Georgia Attorney Fights For Mentally Disabled Death Row Inmate

Attorney Brian Kammer preps for a clemency hearing before the Georgia Board of Pardons and Paroles.

The Georgia Board of Pardons and Paroles today denied clemency for death row inmate Warren Lee Hill, Jr.

Hill has been evaluated to be mentally disabled.

He received the death penalty after killing another inmate while already serving a life sentence for murder.

Brian Kammer says the state of Georgia is failing a specific population of society.

“This really I find inexplicable given Georgia’s very public and long standing commitment to protecting against the wrongful execution of people acknowledge to have mental retardation.”

Kammer is with the Georgia Resource Center and  is Hill’s long-time attorney.

He says the Georgia board of pardon and paroles should have intervened to right a wrong.

“It’s the board’s function to step in when the legal process is unwilling or unable to rectify a problem like this. I feel that the board doesn’t seem to understand its role in that respect.”

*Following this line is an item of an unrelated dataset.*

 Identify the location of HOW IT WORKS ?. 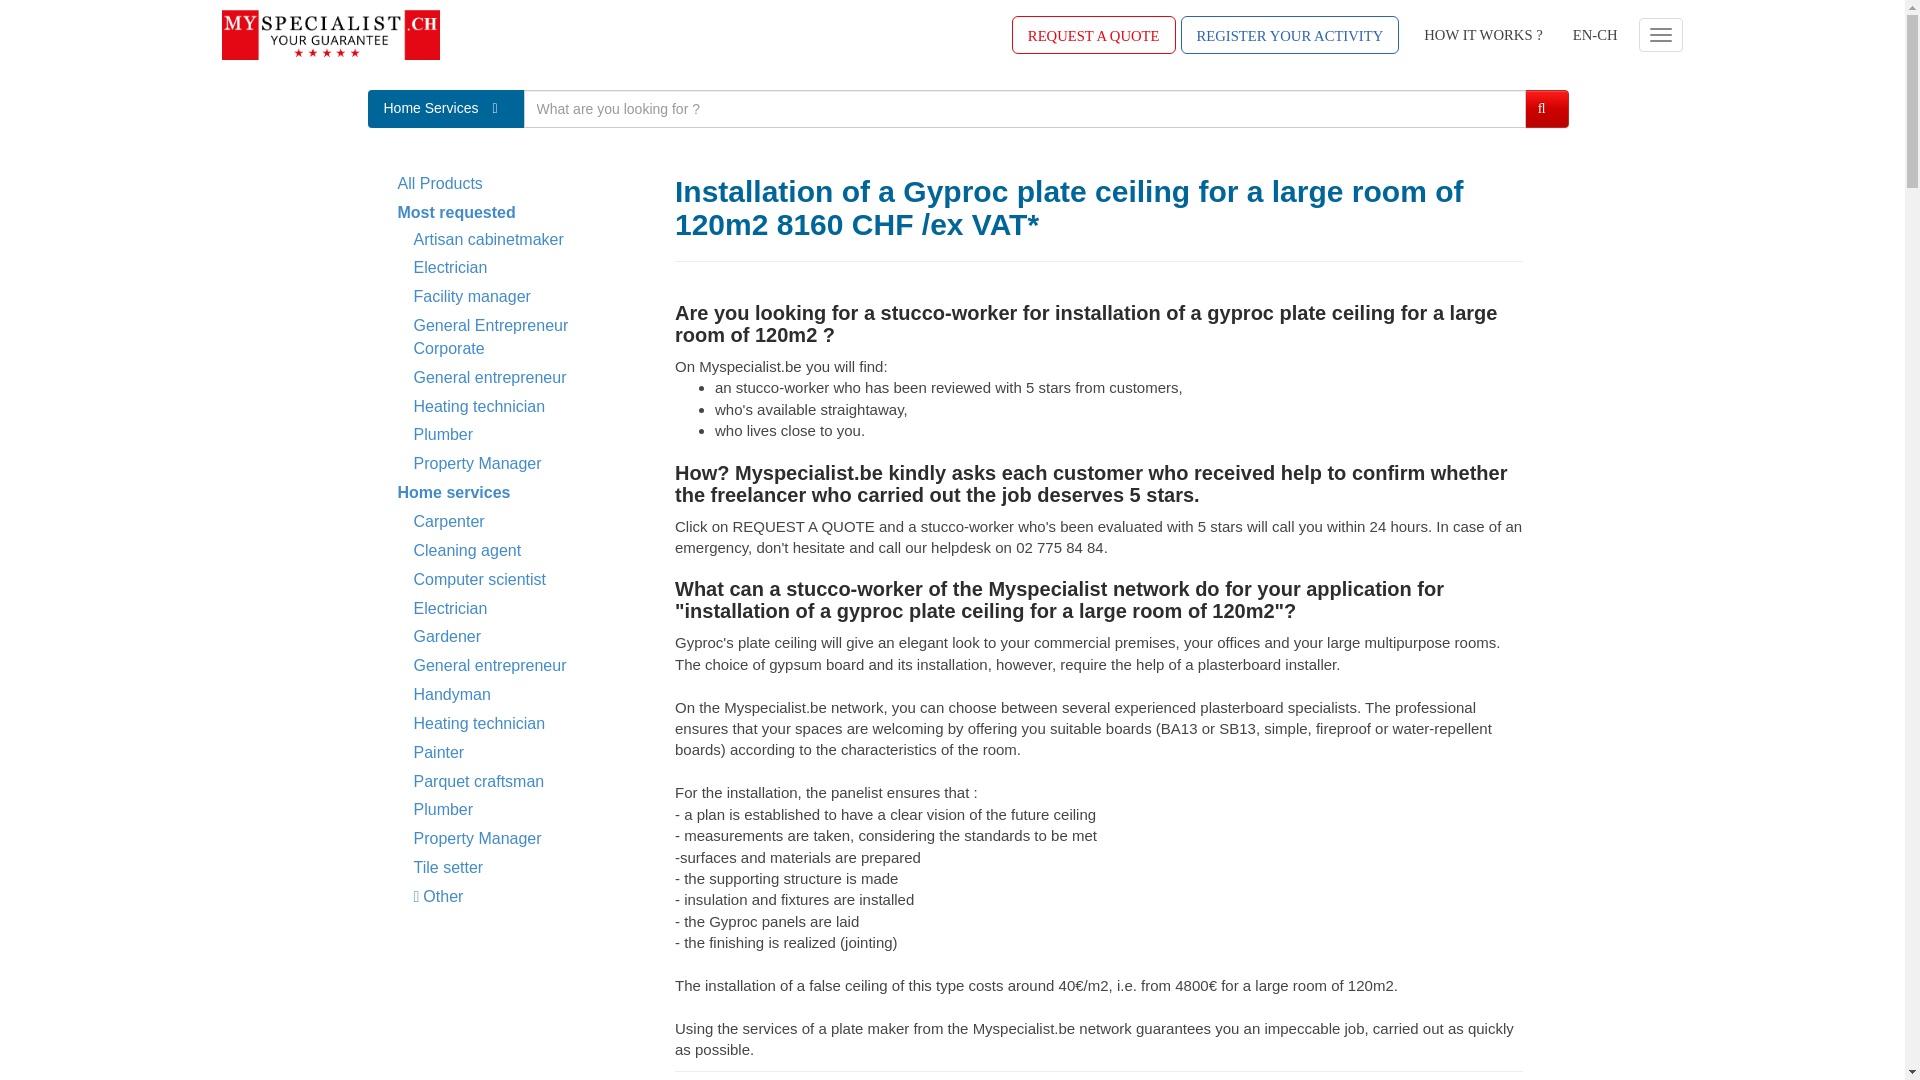
(1483, 35).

Kammer also filed a motion for stay of execution with the United States Supreme Court.

This is an appeal of an earlier filing with the court which was denied.

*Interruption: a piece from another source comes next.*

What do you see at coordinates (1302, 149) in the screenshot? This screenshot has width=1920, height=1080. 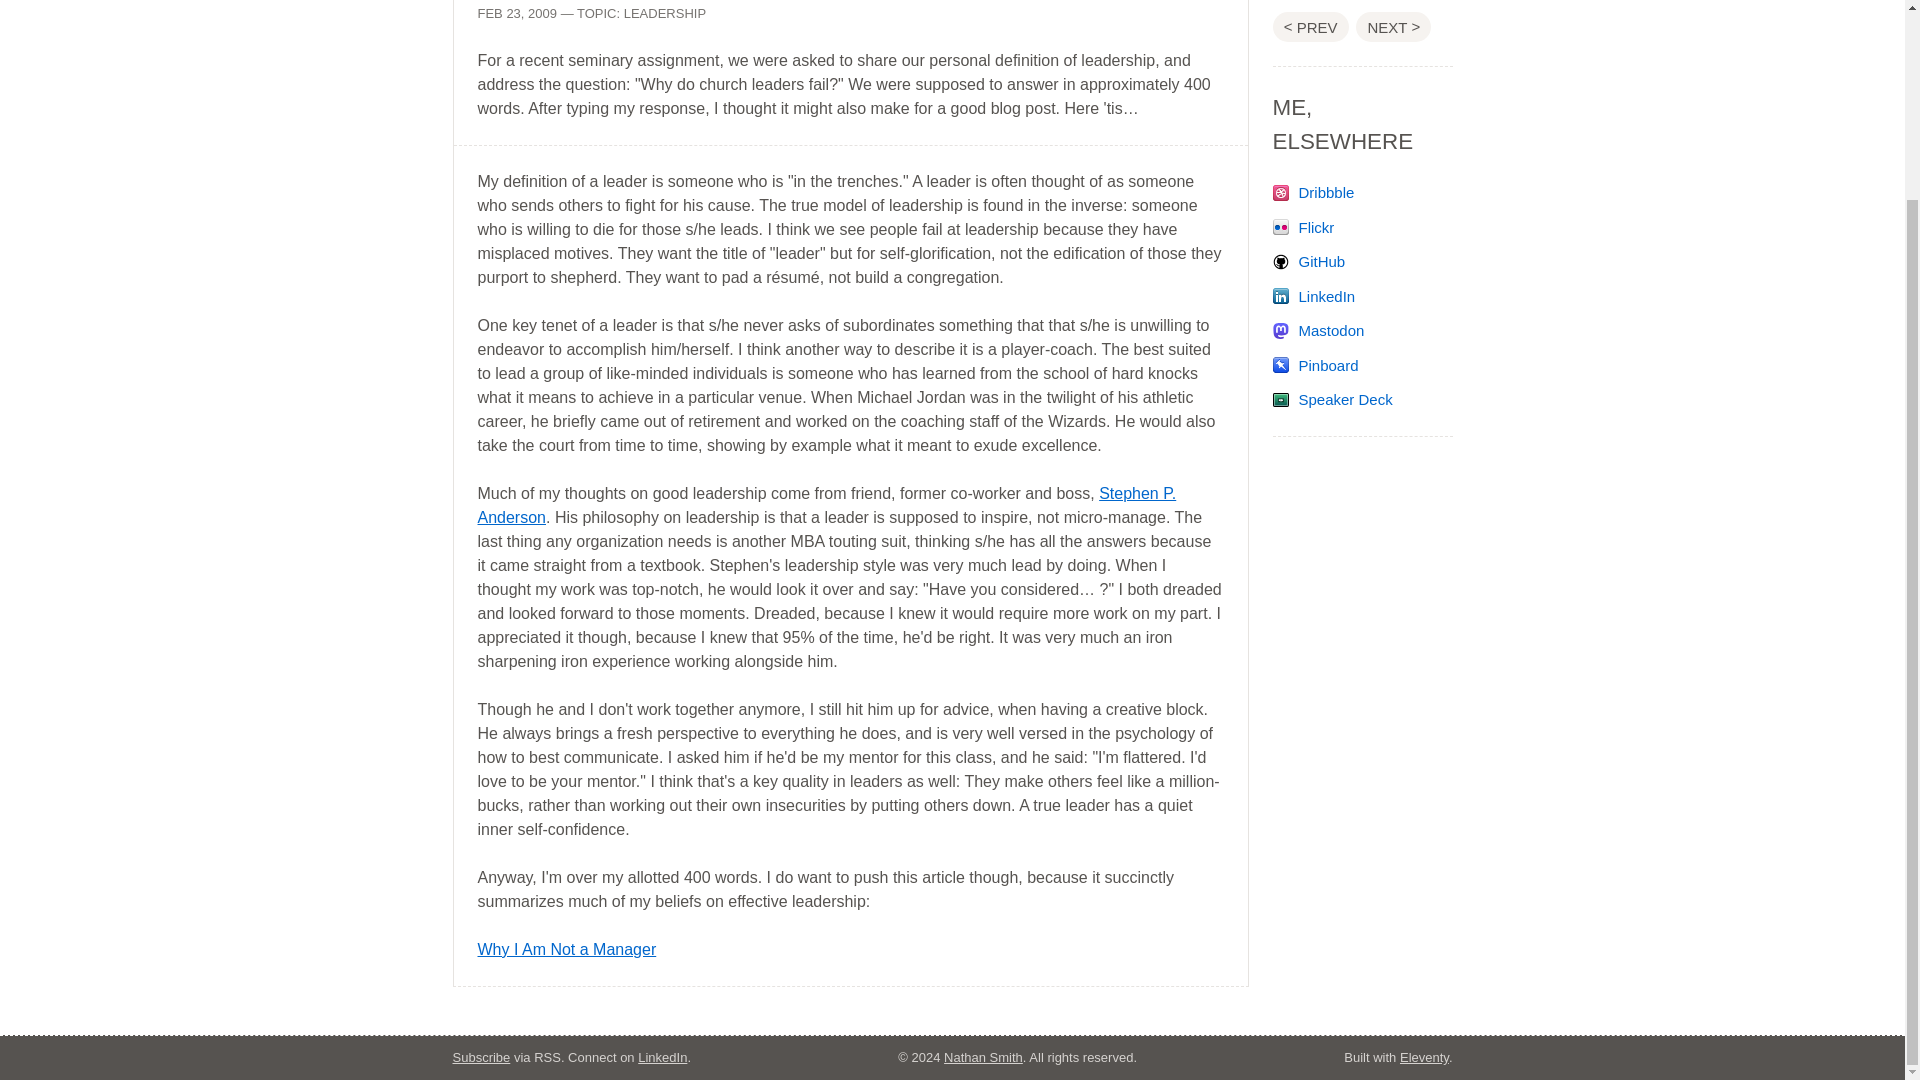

WABE legal analyst Page Pate says the chance of this legal request being successful is extremely remote.

“The United States Supreme Court has already considered the case or a least made a determination of whether or not they wanted to hear it and they said no, what this is an attempt to do…is to get them to change their mind.”

Brian Kammer says he went to see his client after the board’s decision.

“I think he’s frightened and because of his disability it’s difficult for him to express emotion or to talk about how he’s feeling but I can see the walls go up with him.”

Warren Lee Hill, Jr. is scheduled to be executed this Wednesday at 7pm.

Barring the court’s intervention, Hill will be the 30th person in Georgia to die by lethal injection since 2001.